More importantly, if they go on poles Comcast can "accidentally" cut their lines all the time.
Bell techs have done that and caused outages for customers a number of times. One outage ended up costing close to CAD$7900 to repair that they settled for due to it occurring on a weekend in a rural area during a snowstorm that required third party traffic control to meet the Book 7 requirements (on a weekend at the bottom of a hill in a snowstorm with insufficient visibility for us to work safely while doing a road crossing). Normally that would only be a $1k-2k or so, but traffic control, lack of slack due to the location of the cut and overtime for all parties involved really drove costs up. Less than 30 seconds with a pair of wire cutters can be downright brutal to repair if the conditions hit the worst case.

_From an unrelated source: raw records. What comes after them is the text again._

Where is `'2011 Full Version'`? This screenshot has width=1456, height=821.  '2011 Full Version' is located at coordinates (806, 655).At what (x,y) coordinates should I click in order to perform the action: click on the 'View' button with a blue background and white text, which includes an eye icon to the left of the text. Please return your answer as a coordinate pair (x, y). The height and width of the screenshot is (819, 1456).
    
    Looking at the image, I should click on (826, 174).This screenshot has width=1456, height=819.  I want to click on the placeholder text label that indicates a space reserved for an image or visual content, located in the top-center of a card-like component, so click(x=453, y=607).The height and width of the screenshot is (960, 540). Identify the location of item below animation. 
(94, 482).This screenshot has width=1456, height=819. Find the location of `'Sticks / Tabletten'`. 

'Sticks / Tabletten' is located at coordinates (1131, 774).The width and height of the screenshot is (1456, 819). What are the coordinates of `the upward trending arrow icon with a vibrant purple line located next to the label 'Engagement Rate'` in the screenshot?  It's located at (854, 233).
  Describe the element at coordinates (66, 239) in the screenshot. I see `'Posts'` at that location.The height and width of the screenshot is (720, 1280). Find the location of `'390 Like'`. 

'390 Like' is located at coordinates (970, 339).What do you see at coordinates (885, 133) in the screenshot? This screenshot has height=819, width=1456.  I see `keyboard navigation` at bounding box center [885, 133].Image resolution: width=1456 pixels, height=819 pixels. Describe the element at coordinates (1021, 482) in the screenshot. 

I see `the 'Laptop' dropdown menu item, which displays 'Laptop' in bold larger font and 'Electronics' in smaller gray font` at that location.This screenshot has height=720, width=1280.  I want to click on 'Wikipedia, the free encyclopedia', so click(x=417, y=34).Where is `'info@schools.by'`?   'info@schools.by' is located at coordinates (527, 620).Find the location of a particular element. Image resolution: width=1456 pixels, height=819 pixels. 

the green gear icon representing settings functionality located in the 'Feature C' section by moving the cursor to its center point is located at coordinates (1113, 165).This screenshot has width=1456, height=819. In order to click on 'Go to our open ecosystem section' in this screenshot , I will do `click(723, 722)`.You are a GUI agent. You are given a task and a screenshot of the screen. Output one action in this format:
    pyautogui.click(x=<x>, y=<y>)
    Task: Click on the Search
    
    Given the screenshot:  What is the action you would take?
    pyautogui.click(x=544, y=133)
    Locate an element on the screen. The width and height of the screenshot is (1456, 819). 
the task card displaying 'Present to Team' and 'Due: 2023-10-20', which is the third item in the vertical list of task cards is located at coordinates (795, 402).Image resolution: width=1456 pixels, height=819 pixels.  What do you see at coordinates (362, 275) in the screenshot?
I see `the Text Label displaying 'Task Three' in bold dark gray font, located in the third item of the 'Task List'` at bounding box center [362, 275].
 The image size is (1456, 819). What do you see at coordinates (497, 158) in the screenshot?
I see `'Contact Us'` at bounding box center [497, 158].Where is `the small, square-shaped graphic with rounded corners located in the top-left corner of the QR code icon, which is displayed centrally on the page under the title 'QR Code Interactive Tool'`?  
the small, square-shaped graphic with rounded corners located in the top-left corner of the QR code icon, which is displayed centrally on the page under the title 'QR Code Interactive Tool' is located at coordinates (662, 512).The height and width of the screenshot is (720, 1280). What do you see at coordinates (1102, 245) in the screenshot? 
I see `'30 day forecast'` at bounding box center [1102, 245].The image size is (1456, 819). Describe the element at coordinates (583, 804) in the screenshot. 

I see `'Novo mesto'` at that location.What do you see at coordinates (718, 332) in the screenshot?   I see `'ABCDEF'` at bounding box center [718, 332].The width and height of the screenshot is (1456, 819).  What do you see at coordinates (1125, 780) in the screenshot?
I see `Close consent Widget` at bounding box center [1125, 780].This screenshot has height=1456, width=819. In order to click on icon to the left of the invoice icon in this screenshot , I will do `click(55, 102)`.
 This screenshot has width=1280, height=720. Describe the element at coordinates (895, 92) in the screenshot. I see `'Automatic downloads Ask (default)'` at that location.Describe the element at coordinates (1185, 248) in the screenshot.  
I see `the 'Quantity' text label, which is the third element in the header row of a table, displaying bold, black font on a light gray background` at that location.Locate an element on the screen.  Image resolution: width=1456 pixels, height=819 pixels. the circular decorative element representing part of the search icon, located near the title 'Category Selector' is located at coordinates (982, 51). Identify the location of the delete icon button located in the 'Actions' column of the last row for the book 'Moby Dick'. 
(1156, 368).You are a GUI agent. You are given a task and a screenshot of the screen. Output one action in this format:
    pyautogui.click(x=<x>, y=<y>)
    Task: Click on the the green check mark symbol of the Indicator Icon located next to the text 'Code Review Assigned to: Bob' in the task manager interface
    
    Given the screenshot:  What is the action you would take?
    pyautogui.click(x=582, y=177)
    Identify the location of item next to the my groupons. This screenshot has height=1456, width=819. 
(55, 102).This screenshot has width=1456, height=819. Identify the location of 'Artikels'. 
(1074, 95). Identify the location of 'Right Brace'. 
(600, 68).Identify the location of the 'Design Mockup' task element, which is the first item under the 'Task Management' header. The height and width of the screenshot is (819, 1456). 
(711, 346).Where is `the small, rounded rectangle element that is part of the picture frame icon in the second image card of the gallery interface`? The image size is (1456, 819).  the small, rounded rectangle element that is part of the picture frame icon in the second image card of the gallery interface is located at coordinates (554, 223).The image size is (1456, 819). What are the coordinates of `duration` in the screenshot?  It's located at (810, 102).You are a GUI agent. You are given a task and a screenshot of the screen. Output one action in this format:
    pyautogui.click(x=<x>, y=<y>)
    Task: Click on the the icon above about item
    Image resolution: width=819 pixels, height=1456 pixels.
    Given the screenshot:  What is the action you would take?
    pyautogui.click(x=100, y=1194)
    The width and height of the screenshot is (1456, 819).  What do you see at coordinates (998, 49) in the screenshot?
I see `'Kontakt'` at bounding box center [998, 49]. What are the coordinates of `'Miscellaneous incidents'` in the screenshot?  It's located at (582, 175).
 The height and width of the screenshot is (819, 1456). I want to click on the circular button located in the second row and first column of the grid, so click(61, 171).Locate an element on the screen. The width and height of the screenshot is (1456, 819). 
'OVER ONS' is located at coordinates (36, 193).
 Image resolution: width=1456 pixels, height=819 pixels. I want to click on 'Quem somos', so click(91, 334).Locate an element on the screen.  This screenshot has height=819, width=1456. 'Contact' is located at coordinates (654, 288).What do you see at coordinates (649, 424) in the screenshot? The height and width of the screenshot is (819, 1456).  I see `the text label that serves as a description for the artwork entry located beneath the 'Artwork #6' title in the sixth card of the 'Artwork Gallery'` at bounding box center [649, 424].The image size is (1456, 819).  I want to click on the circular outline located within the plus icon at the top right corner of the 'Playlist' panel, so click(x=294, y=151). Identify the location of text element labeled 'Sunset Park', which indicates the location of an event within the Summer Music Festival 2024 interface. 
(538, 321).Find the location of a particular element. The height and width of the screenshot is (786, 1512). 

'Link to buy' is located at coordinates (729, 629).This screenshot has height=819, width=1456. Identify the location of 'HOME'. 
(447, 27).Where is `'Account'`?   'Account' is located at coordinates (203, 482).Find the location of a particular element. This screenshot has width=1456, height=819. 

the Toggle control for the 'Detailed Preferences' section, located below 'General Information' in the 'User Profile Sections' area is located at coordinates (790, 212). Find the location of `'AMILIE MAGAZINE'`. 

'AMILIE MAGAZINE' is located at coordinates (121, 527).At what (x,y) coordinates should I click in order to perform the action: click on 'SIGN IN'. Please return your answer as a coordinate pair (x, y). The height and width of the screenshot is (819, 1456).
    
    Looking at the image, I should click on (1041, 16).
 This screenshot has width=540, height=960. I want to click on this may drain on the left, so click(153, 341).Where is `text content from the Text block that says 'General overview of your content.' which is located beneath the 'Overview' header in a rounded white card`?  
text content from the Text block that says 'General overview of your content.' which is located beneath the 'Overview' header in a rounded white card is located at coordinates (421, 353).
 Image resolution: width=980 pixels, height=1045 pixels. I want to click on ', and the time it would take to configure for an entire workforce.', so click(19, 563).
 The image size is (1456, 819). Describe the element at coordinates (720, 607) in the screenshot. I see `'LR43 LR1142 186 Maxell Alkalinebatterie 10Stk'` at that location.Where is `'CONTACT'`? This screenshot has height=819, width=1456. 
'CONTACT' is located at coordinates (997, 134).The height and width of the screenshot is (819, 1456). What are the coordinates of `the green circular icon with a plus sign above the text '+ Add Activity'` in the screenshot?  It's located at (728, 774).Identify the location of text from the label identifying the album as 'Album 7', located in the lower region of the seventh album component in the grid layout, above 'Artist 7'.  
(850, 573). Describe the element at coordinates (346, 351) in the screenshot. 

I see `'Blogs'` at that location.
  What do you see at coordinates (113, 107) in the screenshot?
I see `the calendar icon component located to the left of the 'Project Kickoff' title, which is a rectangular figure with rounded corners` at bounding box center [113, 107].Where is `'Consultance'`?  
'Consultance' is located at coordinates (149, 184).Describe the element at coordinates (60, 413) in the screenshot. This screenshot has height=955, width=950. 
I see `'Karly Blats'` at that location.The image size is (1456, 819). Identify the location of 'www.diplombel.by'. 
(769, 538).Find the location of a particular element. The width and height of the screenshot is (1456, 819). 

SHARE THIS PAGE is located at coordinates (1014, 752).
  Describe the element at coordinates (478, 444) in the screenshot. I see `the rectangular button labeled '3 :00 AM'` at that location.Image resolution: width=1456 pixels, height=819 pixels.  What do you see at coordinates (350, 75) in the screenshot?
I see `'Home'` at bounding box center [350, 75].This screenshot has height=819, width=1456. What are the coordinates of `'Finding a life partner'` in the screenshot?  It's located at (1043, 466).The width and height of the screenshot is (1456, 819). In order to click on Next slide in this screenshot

Meh, here in Germany you got the same issue with trenches. It takes ages to coordinate digging them, I think the worst example simmered for two years until the permits arrived. And then, it's a nightmare because you can't just cut off people's courtyards and parking spots for any time longer than absolutely required, so as soon as you're at depth you gotta cover the trench with steel plates so cars and pedestrians can cross...
The fiber installing crews around here go street by street and usually do one street section per day/or two.
Germany also does a lot more construction on main roads at night compared to what we see in North America.
those days it's not trench digging (unless it's next to highway with machine that in one pass will trench and lay conduit/cable), it's trench drilling with something like this https://www.ditchwitch.com/directional-drills/
frontier installed fiber in my area using this method. relatively quick and no damage that needs to be "aggressively" paved over.